◆ Aim of the task ◆
What job does Ellie Barton hold, according to the book review?

◆ Selected passage ◆
┌──

Sisters work together to solve a child-abandonment case.
Ellie and Julia Cates have never been close. Julia is shy and brainy; Ellie gets by on charm and looks. Their differences must be tossed aside when a traumatized young girl wanders in from the forest into their hometown in Washington. The sisters’ professional skills are put to the test. Julia is a world-renowned child psychologist who has lost her edge. She is reeling from a case that went publicly sour. Though she was cleared of all wrongdoing, Julia’s name was tarnished, forcing her to shutter her Beverly Hills practice. Ellie Barton is the local police chief in Rain Valley, who’s never faced a tougher case. This is her chance to prove she is more than just a fading homecoming queen, but a scarcity of clues and a reluctant victim make locating the girl’s parents nearly impossible. Ellie places an SOS call to her sister; she needs an expert to rehabilitate this wild-child who has been living outside of civilization for years. Confronted with her professional demons, Julia once again has the opportunity to display her talents and salvage her reputation. Hannah (The Things We Do for Love, 2004, etc.) is at her best when writing from the girl’s perspective. The feral wolf-child keeps the reader interested long after the other, transparent characters have grown tiresome. Hannah’s torturously over-written romance passages are stale, but there are surprises in store as the sisters set about unearthing Alice’s past and creating a home for her.

└──

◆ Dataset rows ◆
┌──

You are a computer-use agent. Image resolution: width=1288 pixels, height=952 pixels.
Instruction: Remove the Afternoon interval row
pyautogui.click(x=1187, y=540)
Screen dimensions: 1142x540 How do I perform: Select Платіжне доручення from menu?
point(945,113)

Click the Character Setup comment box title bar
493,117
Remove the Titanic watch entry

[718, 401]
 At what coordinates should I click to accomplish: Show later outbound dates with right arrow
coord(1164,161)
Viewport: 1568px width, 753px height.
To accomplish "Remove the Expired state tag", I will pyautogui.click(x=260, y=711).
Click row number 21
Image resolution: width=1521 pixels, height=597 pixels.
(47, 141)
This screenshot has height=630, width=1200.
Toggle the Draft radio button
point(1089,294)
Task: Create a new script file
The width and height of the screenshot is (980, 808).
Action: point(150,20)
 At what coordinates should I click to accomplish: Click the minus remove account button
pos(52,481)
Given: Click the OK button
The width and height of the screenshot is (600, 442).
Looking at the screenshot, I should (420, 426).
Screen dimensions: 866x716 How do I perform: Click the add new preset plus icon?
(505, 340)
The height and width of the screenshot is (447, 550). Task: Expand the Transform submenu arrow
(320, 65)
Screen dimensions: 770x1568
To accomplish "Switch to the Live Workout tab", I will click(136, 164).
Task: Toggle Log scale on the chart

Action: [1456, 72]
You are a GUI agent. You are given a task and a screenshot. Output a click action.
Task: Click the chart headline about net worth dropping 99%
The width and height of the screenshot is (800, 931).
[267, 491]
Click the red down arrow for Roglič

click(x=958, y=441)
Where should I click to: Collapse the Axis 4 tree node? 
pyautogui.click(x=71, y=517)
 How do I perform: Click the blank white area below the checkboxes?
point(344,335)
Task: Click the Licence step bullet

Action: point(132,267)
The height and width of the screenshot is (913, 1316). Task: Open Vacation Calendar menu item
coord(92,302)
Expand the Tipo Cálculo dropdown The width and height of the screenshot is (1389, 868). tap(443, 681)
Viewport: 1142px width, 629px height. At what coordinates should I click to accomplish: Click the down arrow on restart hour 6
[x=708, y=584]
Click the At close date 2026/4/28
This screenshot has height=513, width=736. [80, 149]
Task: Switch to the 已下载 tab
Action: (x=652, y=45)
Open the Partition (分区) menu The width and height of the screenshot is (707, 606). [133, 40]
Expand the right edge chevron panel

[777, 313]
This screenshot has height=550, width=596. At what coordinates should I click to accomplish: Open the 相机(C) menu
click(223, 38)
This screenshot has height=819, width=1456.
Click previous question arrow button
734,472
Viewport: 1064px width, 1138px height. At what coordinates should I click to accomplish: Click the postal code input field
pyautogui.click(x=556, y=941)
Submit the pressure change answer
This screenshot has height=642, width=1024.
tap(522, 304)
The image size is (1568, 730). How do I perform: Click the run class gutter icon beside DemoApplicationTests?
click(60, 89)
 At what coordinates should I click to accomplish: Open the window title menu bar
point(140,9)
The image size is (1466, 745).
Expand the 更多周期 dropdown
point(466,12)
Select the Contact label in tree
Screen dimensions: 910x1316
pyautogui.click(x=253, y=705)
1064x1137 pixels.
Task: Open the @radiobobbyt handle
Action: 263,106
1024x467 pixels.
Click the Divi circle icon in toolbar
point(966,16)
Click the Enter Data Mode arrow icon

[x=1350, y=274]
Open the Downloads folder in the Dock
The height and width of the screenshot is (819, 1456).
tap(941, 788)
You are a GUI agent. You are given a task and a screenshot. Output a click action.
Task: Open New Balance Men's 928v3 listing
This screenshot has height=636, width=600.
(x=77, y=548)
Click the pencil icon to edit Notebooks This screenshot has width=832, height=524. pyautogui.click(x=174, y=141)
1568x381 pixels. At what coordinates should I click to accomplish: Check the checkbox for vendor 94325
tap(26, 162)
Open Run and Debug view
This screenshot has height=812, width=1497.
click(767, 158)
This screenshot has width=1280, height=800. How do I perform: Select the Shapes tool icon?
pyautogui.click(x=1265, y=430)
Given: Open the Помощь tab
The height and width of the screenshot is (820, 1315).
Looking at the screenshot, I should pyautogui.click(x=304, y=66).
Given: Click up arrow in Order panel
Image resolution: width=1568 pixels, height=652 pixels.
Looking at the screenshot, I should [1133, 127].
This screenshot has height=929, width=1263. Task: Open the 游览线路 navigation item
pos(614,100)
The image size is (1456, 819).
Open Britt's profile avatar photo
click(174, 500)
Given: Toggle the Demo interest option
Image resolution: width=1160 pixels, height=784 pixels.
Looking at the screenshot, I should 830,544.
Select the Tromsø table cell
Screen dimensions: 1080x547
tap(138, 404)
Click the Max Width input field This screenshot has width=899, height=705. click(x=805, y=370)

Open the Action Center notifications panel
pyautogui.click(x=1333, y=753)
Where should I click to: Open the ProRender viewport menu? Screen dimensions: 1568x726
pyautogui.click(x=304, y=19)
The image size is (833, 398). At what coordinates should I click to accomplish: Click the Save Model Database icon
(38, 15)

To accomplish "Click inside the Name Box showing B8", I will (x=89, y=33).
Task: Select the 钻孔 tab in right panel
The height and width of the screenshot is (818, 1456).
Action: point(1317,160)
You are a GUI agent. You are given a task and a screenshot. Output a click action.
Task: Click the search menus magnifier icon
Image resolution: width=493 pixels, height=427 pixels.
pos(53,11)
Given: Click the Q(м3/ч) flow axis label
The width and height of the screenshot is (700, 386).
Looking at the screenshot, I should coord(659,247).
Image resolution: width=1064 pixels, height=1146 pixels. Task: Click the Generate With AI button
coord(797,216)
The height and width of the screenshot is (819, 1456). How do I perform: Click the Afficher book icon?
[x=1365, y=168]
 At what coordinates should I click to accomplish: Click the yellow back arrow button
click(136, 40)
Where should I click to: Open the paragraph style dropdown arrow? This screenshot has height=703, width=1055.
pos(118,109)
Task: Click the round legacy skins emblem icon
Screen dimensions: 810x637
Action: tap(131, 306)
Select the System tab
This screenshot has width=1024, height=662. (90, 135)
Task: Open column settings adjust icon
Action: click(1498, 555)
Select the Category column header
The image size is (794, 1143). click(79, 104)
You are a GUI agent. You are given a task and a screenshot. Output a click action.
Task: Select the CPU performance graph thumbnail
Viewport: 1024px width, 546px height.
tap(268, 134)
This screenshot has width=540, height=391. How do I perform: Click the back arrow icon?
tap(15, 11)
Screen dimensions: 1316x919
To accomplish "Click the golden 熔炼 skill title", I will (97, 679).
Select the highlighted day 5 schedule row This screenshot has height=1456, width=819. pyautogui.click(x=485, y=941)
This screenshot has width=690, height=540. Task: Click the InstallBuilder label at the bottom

└──

◆ Full response ◆
She is the local police chief in Rain Valley.